===== Records for this task =====
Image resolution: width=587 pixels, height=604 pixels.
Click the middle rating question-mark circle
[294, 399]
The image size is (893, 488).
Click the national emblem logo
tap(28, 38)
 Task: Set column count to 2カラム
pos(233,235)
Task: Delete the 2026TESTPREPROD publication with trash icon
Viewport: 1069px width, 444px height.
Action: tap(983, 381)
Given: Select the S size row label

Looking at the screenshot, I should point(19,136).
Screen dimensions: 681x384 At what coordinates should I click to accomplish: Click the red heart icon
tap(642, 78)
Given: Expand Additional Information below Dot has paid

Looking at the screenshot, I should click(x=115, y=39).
=====
• **The problem**: Each line of the listing should be echoed back exactly.

• **Expected output**:
Image resolution: width=587 pixels, height=604 pixels.
Click the middle rating question-mark circle
[294, 399]
The image size is (893, 488).
Click the national emblem logo
tap(28, 38)
 Task: Set column count to 2カラム
pos(233,235)
Task: Delete the 2026TESTPREPROD publication with trash icon
Viewport: 1069px width, 444px height.
Action: tap(983, 381)
Given: Select the S size row label

Looking at the screenshot, I should point(19,136).
Screen dimensions: 681x384 At what coordinates should I click to accomplish: Click the red heart icon
tap(642, 78)
Given: Expand Additional Information below Dot has paid

Looking at the screenshot, I should click(x=115, y=39).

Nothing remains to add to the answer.